-- Opening Marker --

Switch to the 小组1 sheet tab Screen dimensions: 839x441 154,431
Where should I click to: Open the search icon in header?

-- Closing Marker --
-- Opening Marker --

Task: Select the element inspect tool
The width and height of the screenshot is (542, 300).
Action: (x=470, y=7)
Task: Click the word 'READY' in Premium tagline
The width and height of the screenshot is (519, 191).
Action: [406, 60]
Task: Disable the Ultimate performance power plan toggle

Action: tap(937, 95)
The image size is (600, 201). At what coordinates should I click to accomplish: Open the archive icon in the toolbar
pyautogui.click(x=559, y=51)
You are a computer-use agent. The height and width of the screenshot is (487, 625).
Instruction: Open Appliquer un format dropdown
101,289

-- Closing Marker --

**Task item**:
Taking the lines above, repeat exactly those from the line that contains "Switch to the" through the line that contains "Where should I", and both of those lines as well. Include nothing else.

**Exercise response**:
Switch to the 小组1 sheet tab Screen dimensions: 839x441 154,431
Where should I click to: Open the search icon in header?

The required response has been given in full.